**DATA PROVIDED:**
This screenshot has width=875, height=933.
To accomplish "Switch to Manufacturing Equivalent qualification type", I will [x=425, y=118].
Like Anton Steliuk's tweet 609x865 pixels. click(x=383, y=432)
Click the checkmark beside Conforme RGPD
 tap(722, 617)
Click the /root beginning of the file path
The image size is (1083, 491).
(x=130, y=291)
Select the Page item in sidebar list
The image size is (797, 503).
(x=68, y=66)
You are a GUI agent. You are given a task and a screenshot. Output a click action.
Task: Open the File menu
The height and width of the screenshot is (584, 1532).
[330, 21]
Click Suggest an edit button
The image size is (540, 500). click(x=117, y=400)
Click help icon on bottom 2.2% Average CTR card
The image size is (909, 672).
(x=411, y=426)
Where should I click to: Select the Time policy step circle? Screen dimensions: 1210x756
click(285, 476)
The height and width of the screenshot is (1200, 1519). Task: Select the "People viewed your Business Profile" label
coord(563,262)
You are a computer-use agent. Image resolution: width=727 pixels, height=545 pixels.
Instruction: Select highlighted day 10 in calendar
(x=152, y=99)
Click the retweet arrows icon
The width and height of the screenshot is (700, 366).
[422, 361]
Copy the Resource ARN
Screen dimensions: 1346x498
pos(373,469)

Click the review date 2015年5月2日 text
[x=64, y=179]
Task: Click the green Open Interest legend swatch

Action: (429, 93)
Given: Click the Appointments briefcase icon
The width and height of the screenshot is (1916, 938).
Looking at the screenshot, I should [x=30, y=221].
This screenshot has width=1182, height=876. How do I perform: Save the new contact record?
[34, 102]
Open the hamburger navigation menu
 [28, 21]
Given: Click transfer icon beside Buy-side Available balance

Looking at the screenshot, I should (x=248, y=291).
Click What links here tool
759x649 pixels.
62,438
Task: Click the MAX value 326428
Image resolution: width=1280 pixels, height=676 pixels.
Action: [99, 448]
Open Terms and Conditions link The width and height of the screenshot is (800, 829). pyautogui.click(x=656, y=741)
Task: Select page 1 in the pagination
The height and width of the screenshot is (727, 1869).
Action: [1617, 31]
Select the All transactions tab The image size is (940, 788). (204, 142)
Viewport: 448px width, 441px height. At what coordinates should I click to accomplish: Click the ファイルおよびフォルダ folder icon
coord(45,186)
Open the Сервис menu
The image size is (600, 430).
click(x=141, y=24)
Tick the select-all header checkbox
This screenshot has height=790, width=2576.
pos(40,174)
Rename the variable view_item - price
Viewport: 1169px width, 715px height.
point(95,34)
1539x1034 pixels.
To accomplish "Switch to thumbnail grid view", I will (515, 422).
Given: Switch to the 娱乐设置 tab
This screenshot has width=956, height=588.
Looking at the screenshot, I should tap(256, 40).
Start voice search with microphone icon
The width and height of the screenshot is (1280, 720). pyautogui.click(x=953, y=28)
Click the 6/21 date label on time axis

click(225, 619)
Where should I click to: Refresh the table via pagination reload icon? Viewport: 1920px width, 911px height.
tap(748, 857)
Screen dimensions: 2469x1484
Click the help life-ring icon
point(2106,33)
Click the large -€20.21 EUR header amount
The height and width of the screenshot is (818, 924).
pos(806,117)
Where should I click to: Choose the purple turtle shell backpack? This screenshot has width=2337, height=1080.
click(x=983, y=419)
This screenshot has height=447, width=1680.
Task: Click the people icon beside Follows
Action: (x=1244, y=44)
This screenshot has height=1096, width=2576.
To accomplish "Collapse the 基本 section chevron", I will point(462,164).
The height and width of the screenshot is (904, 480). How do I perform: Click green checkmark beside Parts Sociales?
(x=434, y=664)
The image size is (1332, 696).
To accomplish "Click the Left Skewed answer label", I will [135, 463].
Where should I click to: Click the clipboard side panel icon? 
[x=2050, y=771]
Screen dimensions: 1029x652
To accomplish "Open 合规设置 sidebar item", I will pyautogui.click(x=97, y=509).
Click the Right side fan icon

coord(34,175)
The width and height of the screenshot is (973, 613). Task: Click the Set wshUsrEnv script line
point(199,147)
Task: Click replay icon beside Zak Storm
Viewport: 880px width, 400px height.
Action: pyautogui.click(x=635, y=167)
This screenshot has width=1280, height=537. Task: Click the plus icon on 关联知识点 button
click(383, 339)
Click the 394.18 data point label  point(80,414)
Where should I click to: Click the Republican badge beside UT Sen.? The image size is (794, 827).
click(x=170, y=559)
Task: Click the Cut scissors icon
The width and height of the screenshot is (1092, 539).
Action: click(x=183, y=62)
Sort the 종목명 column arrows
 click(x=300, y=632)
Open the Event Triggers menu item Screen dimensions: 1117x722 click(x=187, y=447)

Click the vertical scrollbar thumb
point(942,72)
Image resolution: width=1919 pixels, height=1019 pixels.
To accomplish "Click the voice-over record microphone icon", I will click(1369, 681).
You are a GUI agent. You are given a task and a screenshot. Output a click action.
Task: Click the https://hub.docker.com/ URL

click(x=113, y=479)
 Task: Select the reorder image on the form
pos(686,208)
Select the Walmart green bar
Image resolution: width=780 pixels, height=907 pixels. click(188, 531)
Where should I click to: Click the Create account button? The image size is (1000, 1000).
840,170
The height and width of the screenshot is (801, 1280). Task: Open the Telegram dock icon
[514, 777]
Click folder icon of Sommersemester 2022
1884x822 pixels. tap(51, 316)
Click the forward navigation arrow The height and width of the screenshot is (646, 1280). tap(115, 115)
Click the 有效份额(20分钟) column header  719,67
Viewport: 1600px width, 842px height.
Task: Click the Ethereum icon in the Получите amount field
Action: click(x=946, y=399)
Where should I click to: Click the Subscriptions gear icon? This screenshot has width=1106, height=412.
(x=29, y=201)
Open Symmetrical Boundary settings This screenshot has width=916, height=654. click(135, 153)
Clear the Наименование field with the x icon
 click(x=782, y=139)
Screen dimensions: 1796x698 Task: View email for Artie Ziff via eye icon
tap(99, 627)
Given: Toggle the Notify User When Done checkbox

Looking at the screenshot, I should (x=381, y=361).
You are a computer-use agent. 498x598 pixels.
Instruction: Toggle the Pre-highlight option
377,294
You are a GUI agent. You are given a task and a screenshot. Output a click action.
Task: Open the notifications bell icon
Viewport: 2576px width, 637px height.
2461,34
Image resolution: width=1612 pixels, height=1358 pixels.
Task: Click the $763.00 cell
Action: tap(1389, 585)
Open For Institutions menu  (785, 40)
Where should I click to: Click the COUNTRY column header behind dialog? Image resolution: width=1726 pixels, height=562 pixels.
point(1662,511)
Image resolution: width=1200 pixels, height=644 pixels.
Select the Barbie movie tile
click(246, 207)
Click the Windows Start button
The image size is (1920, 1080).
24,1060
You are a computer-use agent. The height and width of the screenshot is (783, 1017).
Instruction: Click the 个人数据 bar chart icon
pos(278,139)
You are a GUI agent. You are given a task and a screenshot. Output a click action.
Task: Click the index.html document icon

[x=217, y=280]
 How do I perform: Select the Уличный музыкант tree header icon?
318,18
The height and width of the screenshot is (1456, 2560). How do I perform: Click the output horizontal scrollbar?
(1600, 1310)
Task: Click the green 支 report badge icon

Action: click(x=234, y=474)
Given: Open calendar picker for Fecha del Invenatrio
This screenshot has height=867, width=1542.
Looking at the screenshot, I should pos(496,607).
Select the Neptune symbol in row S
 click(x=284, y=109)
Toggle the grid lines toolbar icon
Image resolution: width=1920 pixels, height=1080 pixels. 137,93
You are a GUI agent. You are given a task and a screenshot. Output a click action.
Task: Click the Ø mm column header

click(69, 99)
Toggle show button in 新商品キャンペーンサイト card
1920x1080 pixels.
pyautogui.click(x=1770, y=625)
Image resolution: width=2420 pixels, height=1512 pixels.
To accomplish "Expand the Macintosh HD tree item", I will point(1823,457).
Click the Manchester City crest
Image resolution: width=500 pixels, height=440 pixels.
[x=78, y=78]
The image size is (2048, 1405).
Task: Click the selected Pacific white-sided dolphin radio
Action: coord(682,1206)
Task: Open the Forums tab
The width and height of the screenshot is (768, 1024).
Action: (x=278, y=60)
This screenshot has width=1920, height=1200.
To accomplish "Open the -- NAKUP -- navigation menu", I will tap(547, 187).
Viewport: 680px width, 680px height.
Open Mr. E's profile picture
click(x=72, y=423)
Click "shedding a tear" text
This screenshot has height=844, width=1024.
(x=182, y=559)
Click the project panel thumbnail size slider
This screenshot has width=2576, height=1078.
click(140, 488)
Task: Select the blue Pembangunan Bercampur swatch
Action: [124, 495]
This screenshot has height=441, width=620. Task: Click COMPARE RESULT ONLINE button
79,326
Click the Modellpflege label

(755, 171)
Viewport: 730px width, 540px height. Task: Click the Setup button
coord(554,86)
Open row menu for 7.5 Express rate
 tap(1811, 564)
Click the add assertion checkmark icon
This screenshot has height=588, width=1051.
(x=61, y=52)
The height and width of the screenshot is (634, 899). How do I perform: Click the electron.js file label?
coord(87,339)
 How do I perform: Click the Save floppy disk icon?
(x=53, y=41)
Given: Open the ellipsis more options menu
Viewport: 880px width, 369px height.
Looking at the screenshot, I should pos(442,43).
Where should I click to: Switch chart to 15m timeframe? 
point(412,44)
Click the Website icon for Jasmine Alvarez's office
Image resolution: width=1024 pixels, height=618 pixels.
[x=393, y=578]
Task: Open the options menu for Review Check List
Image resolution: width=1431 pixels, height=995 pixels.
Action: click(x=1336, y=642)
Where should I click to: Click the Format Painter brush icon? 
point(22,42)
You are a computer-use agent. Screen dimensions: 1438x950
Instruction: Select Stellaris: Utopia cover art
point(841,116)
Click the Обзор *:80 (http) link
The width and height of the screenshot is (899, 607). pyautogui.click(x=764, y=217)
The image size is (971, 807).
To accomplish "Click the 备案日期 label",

**TASK PROMPT:** Update the stretch from the line containing "The image size is (971, 807)." through the end of the records, replacing "label" with "caption" and leaving everything else unchanged.

**TASK SOLUTION:**
The image size is (971, 807).
To accomplish "Click the 备案日期 caption",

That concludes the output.